🤖 AI Summary
This study addresses the tension between user needs and design expectations in educational AI systems. Drawing on a two-phase participatory workshop involving teachers, students, and edtech developers, it investigates real-world requirements for AI-enhanced learning environments. Guided by activity theory, the study employs a hybrid thematic analysis—combining deductive and inductive approaches—to systematically identify and analyze structural contradictions across goals, tools, and rules among multiple stakeholders. It introduces a novel “contradiction-driven” approach to user need generation, moving beyond conventional requirement elicitation paradigms. The research distills six core design expectations—including explainability, pedagogical adaptability, and ethical controllability—and translates them into actionable design principles and practical guidelines. These contributions advance human-centered design theory and practice for educational AI systems. (149 words)
📝 Abstract
This paper explores the needs &expectations of educational stakeholders for AI (Artificial Intelligence)-enhanced learning environments. Data was collected following two-phased participatory workshops.
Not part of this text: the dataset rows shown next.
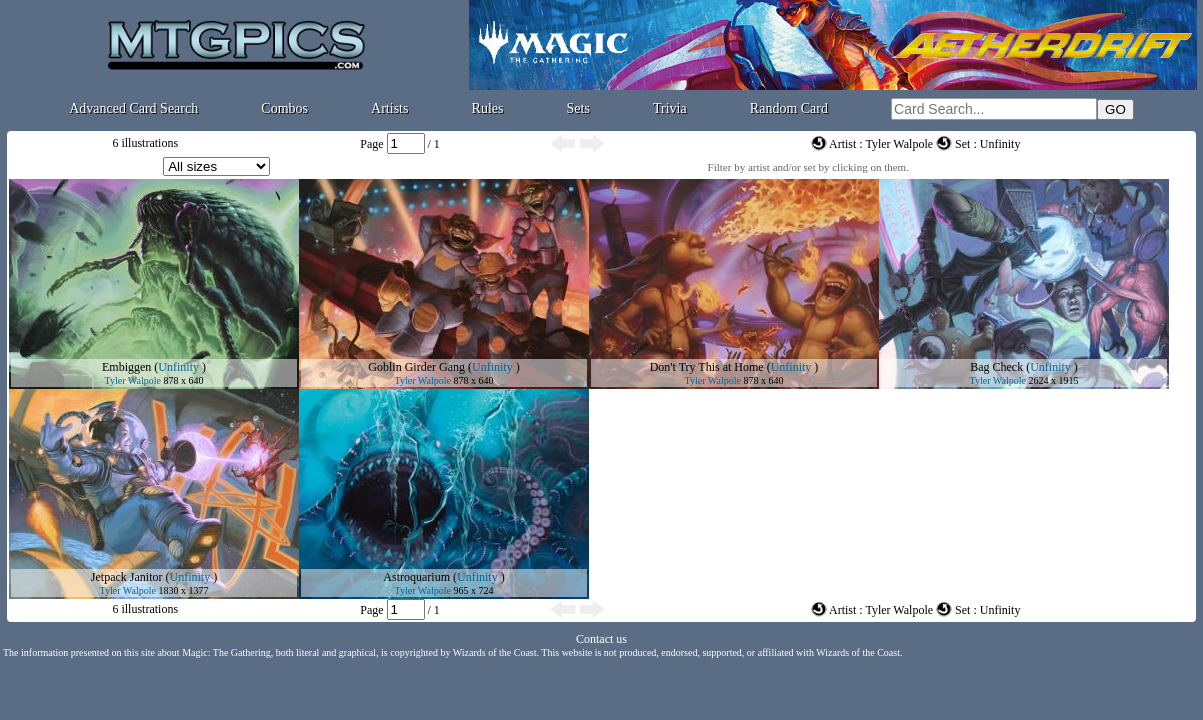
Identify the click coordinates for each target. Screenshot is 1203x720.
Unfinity (178, 367)
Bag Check (996, 367)
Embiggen (126, 367)
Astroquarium (416, 577)
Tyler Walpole (133, 380)
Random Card (789, 108)
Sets (578, 108)
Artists (389, 108)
The first workshop outlined stakeholders'profiles in terms of technical and pedagogical characteristics. The qualitative data collected was analysed using deductive thematic analysis with Activity Theory, explicating the user needs. The second workshop articulated expectations related to the integration of AI in education. Inductive thematic analysis of the second workshop led to the elicitation of users'expectations. We cross-examined the needs and expectations, identifying contradictions, to generate user requirements for emerging technologies. The paper provides suggestions for future design initiatives that incorporate AI in learning environments.